Reputation: 116
I have the following events table, I would like to group them smaller time buckets as specified below.
The table have to be divided into smaller sets where start and end row of the set is determined by geohash if the geohash is same then set keep including the rows until it found next geohash as different.
key time_stamp geohash
k1 1 abcdfg
k1 5 abcdfg
k1 7 abcdf1
k1 9 abcdfg
k1 10 abcdf2
k1 12 abcdf2
k1 21 abcdf2
How can I produce the following output using Apache Spark SQL syntax
key geohash first_time last_time duration num_events
k1 abcdfg 1 5 4 2
k1 abcdf1 7 7 0 1
k1 abcdfg 9 9 0 1
k1 abcdf2 10 21 11 3
Can someone help me in achieving this.
Upvotes: 0
Views: 371
Reputation: 222672
This is a kind of gaps-and-island problem.

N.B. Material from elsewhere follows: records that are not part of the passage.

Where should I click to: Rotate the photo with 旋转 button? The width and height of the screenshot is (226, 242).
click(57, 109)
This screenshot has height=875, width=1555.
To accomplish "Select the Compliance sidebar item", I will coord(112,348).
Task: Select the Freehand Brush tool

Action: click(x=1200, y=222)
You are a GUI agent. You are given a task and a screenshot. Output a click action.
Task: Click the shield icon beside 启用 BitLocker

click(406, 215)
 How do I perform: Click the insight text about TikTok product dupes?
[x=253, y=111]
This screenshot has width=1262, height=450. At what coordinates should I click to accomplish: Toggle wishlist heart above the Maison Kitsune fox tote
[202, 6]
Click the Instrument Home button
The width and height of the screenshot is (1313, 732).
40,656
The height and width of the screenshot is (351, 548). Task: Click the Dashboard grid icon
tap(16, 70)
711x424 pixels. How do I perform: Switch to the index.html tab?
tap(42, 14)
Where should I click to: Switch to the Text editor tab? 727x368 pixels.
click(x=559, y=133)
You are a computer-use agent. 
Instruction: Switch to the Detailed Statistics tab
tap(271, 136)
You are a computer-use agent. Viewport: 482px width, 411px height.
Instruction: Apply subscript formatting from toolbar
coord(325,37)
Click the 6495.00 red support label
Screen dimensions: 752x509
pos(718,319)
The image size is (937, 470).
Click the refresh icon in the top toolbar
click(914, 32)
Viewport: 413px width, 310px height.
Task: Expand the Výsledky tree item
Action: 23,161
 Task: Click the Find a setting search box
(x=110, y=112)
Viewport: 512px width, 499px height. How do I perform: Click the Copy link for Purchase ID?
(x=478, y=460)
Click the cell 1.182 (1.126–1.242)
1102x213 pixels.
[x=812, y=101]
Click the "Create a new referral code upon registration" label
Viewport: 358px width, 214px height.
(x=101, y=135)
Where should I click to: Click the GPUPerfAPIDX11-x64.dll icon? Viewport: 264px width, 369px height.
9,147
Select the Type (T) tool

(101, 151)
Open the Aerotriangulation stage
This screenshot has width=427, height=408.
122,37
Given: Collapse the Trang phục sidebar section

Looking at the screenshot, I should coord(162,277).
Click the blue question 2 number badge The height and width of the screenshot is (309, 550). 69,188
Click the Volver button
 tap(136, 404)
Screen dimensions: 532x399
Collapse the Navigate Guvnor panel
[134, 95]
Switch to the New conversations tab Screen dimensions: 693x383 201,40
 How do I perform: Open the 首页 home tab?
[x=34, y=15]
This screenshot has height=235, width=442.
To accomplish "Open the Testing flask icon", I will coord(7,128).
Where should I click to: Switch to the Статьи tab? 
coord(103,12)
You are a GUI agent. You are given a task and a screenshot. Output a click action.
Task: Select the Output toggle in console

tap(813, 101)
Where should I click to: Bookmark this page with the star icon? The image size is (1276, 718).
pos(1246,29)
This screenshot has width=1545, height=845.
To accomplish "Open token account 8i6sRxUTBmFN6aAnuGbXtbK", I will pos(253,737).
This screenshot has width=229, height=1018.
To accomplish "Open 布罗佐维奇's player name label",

Here is one way to solve it using row_number()
and aggregation:
select
key,
geohash,
min(timestamp) first_time,
max(timestamp) last_time,
max(timestamp) - min(timestamp) duration,
count(*) num_events
from (
select
t.*,
row_number() over(partition by key order by timestamp) rn1,
row_number() over(partition by key, geohash order by timestamp) rn2
from mytable t
) t
group by
key,
geohash,
rn1 - rn2
And, just for the fun of it: you could also do this with a conditional window sum:
select
key,
geohash,
min(timestamp) first_time,
max(timestamp) last_time,
max(timestamp) - min(timestamp) duration,
count(*) num_events
from (
select
t.*,
sum(case when lag_geohash = geohash then 0 else 1 end)
over(partition by key order by timestamp) grp
from (
select
t.*,
lag(geohash) over(partition by key order by timestamp) lag_geohash
from mytable t
) t
) t
group by
key,
geohash,
grp
Upvotes: 5